Work to be completed: Word for word, reproduce each entry.

---- Given data

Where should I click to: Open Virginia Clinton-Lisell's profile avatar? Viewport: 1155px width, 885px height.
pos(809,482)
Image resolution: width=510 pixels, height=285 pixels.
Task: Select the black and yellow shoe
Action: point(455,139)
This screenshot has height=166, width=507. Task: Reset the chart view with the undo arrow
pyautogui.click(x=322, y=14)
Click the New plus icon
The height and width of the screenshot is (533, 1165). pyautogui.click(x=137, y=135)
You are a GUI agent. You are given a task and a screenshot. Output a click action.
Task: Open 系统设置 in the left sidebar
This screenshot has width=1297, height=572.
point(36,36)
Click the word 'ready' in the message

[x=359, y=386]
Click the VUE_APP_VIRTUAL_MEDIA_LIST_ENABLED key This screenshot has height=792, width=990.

--------

Reply:
Where should I click to: Open Virginia Clinton-Lisell's profile avatar? Viewport: 1155px width, 885px height.
pos(809,482)
Image resolution: width=510 pixels, height=285 pixels.
Task: Select the black and yellow shoe
Action: point(455,139)
This screenshot has height=166, width=507. Task: Reset the chart view with the undo arrow
pyautogui.click(x=322, y=14)
Click the New plus icon
The height and width of the screenshot is (533, 1165). pyautogui.click(x=137, y=135)
You are a GUI agent. You are given a task and a screenshot. Output a click action.
Task: Open 系统设置 in the left sidebar
This screenshot has width=1297, height=572.
point(36,36)
Click the word 'ready' in the message

[x=359, y=386]
Click the VUE_APP_VIRTUAL_MEDIA_LIST_ENABLED key This screenshot has height=792, width=990.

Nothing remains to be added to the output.